Cell wall chitin and chitosan affect the mycoparasitic attack and resistance to hosts.
(A) Dual confrontation assays: A 5 x 30 mm slice of fully overgrown PDA plates of the indicated T. atroviride WT and mutant strains (T) was placed on the left side of a PDA plate 5 cm apart from a slice of the host S. sclerotiorum (H, right side) and incubated for 5 days. Arrows indicate the zonal overgrowth (dotted line) by T. atroviride over S. sclerotiorum. (B) Microscopic analysis of the confrontation zone of. T. atroviride WT and selected mutant strains against S. sclerotiorum using CFW staining in the inverted agar method for live-cell imaging [91]; arrows indicate hyphal attachment; L, hyphal leakage; r, hyphal retreat; *, increased hyphal branching; scale bar indicated. (C) Plates from dual confrontation assay in (A) were photographed from the bottom to show the brownish contact zone, in cda mutants compared to the wild type. (D) Relative expression of mycoparasitic indicator genes, prb1, nag1, ech42 in the WT (wt, striped columns) and cda deletion (12356) mutants against S. sclerotiorum. Samples were collected at contact and after contact (4 mm overgrowth). WT alone (control condition) was arbitrarily set to ‘1’, (wt, striped columns). Expression data was normalized to the housekeeping gene sar1. Data were generated from two independent experiments and three technical replicates. Mean +/- SEM and p>0.005 are indicated with *, upregulated; °, downregulated. (E) Effects of antifungal metabolites and secreted enzymes from the host S. sclerotiorum on growth of T. atroviride WT and mutant strains. S. sclerotiorum was cultured on top of a diffusible cellophane membrane covering PDA plates and after 48 h of growth the cellophane disc was removed and plates containing the secreted active compounds were inoculated with an agar plug of Trichoderma WT and mutant strains. The percent growth inhibition by S. sclerotiorum secreted active extract was calculated from comparison with the growth of the respective strains on fresh PDA. A representative of three independent experiments is shown. (F) The susceptibility to oxidative stress of Δchs and Δcda strains was demonstrated on a solid medium containing H2O2. Colony extension in percent of the parental strain on minimal medium with (right panel) or without (left panel) the addition of 0.0075% H2O2 and growth for 72 h was determined. WT (white), chitin synthase mutants (grey), chitin deacetylase mutants (light grey) were compared. Mean +/- SEM from two independent experiments is shown.
Fig 8.
Specified roles of chitin-modifying enzymes during the life cycle of T. atroviride.

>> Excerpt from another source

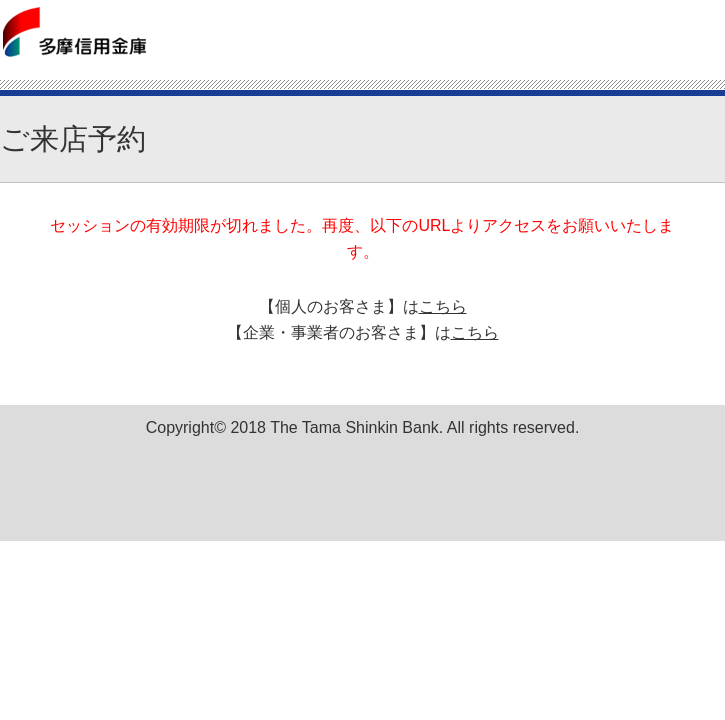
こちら (443, 306)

Schematic representation of the involvement of chitin synthases (chs, yellow), chitin deacetylases (cda, pink), chitosanases (cho, orange) and transglycosylases (crh, turquoise) in various stages of development of Trichoderma atroviride. Vegetative development, including germination, conidiophore formation, conidial maturation and self recognition, environmental stress response and mycoparasitism with invasion and feeding on a host cell wall, are depicted. The most important players are depicted in bold letters. The role of putatively secreted and membrane-bound enzymes in mycoparasitism (in association with secondary metabolites and other enzymes, not shown), exogenous chitin and chitosan degradation (released by the fungi), and in the remodeling and recycling of the own cell wall (self-recognition) and the host is demonstrated.